# Does anyone here have my old 35 Elgin Falcon?



## thanson (Jan 10, 2015)

I traded it to a friend about 4 or 5 years ago,  he sold it....curious if someone here on this board now own it? Big regret trading it


----------



## fordmike65 (Jan 10, 2015)

Don't think I've ever seen one in original paint. Very nice! Good luck in your search.


----------



## catfish (Jan 11, 2015)

That's a nice Falcon. Good luck finding it. I bet someone on here knows where it is.


----------



## PCHiggin (Jan 11, 2015)

Sorry I don't know where that beauty is,I'd like to ask a question if you don't mind me slightly hijacking your thread. Is that a Westfield Made bike?


----------



## catfish (Jan 11, 2015)

PCHiggin said:


> Sorry I don't know where that beauty is,I'd like to ask a question if you don't mind me slightly hijacking your thread. Is that a Westfield Made bike?
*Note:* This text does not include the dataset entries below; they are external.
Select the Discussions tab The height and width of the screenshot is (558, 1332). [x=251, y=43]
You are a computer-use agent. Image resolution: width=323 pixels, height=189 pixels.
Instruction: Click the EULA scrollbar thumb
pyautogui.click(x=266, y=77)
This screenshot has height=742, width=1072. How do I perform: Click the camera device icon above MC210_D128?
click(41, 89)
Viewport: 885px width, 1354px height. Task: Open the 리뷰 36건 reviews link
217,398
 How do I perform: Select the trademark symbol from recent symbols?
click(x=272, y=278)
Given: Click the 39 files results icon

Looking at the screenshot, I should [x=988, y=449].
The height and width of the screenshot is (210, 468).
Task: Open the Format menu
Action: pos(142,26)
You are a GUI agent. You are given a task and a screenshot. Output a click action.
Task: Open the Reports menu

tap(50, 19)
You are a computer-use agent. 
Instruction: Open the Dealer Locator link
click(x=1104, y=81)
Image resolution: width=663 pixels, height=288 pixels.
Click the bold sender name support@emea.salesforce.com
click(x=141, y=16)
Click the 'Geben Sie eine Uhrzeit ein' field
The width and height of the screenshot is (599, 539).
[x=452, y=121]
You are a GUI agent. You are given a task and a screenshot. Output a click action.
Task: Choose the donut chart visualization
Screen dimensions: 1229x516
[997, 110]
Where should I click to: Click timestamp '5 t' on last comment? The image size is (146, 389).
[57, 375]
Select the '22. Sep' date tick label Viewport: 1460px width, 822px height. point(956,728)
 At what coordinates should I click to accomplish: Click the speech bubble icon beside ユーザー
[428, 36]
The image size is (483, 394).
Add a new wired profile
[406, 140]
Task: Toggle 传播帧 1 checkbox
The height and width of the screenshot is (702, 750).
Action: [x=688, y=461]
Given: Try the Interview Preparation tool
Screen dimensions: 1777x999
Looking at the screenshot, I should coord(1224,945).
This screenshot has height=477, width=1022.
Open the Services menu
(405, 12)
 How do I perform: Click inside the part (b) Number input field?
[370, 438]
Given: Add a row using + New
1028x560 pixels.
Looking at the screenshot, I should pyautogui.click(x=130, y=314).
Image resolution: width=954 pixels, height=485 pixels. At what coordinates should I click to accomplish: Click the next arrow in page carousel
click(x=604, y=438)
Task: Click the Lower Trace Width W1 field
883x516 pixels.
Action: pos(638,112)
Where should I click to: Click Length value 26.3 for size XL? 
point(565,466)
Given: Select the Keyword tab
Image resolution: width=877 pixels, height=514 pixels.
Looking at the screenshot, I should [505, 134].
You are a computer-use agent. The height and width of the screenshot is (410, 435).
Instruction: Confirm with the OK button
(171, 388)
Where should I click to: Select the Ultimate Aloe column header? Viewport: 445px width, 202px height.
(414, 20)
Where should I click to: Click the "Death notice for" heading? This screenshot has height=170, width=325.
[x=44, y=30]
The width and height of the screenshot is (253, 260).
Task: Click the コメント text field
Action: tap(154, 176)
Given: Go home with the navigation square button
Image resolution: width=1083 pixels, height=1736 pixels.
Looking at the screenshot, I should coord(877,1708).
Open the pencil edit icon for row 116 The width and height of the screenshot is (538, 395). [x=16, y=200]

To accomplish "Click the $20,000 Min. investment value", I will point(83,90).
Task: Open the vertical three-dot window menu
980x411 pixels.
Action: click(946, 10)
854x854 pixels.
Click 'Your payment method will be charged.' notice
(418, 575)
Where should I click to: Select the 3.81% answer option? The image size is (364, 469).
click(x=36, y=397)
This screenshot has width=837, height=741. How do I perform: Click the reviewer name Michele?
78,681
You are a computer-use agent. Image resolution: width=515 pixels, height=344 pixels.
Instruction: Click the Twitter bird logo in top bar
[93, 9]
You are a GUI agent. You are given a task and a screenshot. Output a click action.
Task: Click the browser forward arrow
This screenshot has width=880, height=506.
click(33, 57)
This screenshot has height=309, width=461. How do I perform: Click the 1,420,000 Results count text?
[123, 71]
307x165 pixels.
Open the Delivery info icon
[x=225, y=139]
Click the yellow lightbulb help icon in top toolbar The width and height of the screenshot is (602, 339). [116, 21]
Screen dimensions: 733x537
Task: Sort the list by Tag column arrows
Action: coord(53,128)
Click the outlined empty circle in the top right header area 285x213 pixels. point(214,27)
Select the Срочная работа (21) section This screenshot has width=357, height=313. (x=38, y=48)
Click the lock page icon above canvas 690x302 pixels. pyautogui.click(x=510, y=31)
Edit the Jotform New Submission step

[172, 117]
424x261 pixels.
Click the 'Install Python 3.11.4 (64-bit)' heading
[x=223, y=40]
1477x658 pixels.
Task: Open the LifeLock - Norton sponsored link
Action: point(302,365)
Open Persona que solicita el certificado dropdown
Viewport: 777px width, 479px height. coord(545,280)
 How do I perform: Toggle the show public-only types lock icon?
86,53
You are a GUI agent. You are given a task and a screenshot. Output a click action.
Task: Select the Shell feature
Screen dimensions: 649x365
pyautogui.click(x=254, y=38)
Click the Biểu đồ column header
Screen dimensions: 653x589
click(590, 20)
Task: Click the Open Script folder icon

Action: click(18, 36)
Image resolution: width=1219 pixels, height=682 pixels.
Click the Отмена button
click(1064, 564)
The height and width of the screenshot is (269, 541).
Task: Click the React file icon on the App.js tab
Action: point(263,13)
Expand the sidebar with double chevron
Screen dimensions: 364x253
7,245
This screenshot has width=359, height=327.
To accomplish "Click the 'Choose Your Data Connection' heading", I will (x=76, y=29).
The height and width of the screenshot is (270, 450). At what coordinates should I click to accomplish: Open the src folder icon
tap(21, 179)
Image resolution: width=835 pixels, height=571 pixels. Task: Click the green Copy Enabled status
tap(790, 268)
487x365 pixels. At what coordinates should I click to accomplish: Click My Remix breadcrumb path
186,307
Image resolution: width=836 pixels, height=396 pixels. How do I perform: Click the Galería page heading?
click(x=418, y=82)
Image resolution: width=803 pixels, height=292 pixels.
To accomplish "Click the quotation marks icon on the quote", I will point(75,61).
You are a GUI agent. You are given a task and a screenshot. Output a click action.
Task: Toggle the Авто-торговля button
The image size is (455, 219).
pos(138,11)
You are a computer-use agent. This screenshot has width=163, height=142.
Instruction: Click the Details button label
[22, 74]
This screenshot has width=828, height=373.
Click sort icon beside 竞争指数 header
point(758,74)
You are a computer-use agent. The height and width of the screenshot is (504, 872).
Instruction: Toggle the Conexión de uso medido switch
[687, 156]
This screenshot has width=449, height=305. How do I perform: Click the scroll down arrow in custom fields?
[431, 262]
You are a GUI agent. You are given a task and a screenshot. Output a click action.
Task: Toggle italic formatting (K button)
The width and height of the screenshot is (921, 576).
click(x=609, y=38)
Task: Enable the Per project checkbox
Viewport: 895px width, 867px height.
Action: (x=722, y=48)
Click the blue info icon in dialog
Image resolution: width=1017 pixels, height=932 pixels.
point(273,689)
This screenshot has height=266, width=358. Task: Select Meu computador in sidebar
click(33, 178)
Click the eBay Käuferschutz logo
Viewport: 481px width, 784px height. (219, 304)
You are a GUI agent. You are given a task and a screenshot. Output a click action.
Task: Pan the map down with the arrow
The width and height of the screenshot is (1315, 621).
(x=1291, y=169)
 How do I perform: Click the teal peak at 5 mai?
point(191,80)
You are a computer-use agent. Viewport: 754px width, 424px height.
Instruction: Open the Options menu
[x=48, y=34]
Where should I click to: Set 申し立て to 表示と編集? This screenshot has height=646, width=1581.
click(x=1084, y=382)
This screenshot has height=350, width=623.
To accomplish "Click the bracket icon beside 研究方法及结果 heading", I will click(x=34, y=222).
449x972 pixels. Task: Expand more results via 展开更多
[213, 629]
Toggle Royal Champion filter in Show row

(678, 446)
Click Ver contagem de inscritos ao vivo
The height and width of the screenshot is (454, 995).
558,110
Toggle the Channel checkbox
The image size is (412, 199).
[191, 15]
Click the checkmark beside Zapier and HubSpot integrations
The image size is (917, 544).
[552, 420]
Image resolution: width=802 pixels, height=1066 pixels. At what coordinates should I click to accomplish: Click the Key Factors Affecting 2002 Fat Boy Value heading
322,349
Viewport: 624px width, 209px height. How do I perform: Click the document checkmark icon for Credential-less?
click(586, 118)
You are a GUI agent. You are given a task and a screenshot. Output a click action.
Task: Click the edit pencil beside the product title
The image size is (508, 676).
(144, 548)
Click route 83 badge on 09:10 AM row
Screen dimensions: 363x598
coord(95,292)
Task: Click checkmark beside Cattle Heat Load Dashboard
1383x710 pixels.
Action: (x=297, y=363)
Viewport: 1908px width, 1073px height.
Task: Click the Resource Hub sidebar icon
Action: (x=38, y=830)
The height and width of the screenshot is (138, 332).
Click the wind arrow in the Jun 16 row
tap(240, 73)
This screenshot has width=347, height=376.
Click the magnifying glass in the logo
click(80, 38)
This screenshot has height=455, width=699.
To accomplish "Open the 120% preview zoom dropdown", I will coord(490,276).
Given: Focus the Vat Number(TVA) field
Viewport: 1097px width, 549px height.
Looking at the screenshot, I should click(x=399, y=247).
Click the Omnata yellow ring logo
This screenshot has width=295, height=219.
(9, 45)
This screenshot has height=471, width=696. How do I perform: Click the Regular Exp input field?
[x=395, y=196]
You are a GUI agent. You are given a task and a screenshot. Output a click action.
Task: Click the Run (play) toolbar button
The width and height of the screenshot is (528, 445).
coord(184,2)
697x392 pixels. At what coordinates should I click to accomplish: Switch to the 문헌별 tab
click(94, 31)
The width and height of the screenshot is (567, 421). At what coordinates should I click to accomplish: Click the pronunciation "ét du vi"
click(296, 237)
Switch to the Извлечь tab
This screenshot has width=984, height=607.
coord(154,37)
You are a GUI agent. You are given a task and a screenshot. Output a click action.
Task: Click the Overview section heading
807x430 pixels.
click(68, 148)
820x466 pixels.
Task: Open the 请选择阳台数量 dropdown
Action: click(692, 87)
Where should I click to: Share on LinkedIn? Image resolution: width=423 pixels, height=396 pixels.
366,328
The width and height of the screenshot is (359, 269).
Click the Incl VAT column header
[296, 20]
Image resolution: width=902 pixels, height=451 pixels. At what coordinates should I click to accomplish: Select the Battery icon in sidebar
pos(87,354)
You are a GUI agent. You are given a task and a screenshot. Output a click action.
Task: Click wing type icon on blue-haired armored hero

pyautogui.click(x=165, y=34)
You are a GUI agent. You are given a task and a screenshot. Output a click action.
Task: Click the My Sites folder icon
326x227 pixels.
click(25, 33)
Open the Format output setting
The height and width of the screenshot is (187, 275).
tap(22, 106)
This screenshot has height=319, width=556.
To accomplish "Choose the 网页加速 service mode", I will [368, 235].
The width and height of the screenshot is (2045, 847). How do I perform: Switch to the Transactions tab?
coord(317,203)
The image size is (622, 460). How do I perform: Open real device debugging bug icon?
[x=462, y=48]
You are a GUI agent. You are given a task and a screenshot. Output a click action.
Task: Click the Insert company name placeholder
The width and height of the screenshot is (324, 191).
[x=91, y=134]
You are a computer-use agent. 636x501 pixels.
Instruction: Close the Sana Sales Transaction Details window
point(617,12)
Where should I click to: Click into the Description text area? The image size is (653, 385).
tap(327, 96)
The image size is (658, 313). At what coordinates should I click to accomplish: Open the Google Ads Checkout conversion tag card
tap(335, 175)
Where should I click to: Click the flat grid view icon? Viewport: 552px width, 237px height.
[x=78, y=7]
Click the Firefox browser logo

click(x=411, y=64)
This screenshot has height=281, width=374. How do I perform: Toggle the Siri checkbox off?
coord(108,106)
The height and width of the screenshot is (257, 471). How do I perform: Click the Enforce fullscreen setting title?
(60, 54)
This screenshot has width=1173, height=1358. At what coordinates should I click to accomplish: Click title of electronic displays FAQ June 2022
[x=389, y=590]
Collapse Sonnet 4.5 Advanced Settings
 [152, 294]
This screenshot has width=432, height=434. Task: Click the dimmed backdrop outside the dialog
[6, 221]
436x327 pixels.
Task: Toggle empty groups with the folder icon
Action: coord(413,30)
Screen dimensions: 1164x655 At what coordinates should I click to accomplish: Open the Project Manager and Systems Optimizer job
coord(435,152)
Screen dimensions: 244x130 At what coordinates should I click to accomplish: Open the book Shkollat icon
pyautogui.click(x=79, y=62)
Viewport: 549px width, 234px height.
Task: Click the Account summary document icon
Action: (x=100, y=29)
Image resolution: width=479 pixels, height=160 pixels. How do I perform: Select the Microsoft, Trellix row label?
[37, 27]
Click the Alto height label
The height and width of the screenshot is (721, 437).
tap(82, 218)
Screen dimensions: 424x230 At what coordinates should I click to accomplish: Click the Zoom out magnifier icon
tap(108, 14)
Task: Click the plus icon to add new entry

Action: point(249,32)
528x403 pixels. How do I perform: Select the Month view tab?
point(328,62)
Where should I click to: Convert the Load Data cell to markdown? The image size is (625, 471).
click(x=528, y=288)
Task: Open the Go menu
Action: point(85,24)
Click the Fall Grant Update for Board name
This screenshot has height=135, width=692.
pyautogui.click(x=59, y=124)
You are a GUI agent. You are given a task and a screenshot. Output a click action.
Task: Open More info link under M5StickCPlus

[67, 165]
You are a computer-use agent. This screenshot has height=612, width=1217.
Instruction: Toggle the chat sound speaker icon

Yes, this is a Westfield build bike.


----------



## Jeff54 (Jan 11, 2015)

It would appear that nobodies seen it since you bought it on 07-10-2010
http://www.forabodiesonly.com/mopar/showthread.php?p=990308









However, of late Wally's offering a *Twinbar*  consolation prize fer a buck  and a half:


----------



## stoney (Jan 11, 2015)

Beautiful Falcon, probably the nicest original paint one I have seen. Sorry to say that if I had it you probably would not be getting that beauty back. That would have to be a keeper for me.   Best of luck in your search, hope you get it back.


----------



## pedal_junky (Jan 11, 2015)

Man, very nice paint. Can I ask what it was you traded it for?


----------



## thanson (Jan 11, 2015)

pedal_junky said:


> Man, very nice paint. Can I ask what it was you traded it for?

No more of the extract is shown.